My only complaint about them is that, even when they're working properly, to me they have a slight combustion smell. Apparently most people can't smell it, but I can. So I heat my basement and garage with them, to allow compliance with the air change requirements.

My sister heats her living room though with an unvented gas fireplace though, and would never give it up.

You can't vent ordinary gas appliances into a room though because they are not designed as stringently for complete combustion, and so they give off carbon monoxide, etc.

So, though people have strong opinions, I've never seen convincing evidence that unvented gas appliances cause any health problem, if they are properly installed and used.

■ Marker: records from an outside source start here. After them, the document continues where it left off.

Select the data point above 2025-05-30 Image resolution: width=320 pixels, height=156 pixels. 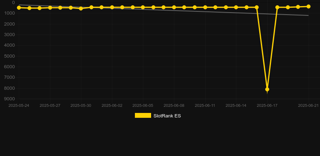pos(81,9)
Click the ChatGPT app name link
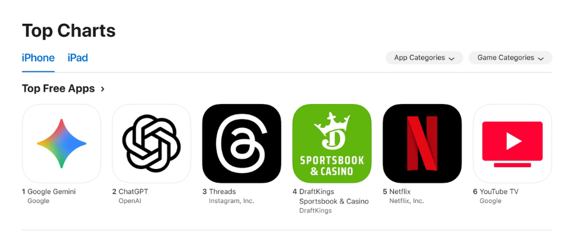Viewport: 583px width, 238px height. coord(133,192)
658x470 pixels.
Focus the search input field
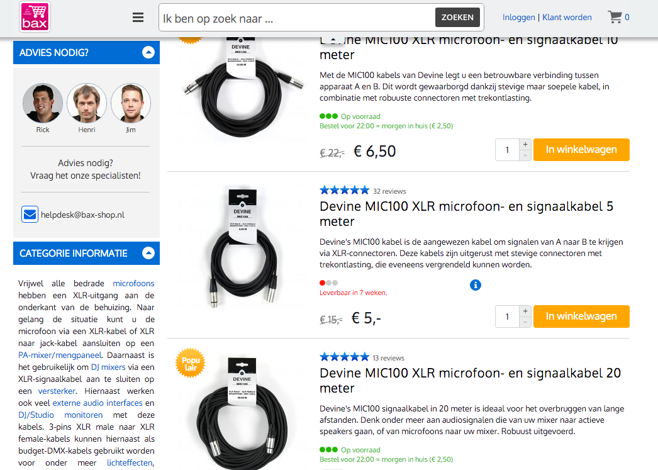[x=296, y=18]
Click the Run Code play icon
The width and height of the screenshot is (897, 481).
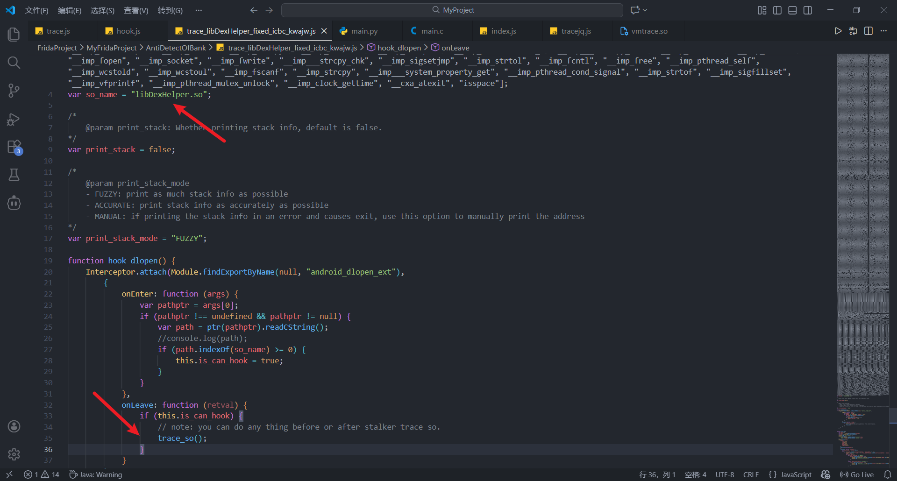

And if you have a real worry about excessive moisture, keep a simple hygrometer in the room to keep track of it. Again, if the unit sized properly and the air exchange rules are followed, moisture should not be a problem.


----------



## tubbster (Oct 27, 2008)

I do know, beyond any shred of a doubt, that a vent free heater did damage to my house. 

When it's -10 out, are you going to open up a couple windows to get the cross flow? 

When you do, the heater is no longer 99% efficient also. I'm sure vent free would be perfect somewhere, like maybe an ice fishing hut on the lake or something.


----------



## webbie (Oct 27, 2008)

dave11 said:
			
		

> My sister heats her living room though with an unvented gas fireplace though, and would never give it up..



Sort of a catch-22 since most vent frees warn not to use unattended....and they are certainly not for real heating purposes.

My experience is this - it only takes ONE instance to do away with all the perceived savings...I have had people who later discover that they have to repaint large portions of their home, replace window or wall coverings, etc.

As to them being "legal", keep in mind that this is due to lobbying....they are not legal, for instance, in Canada. 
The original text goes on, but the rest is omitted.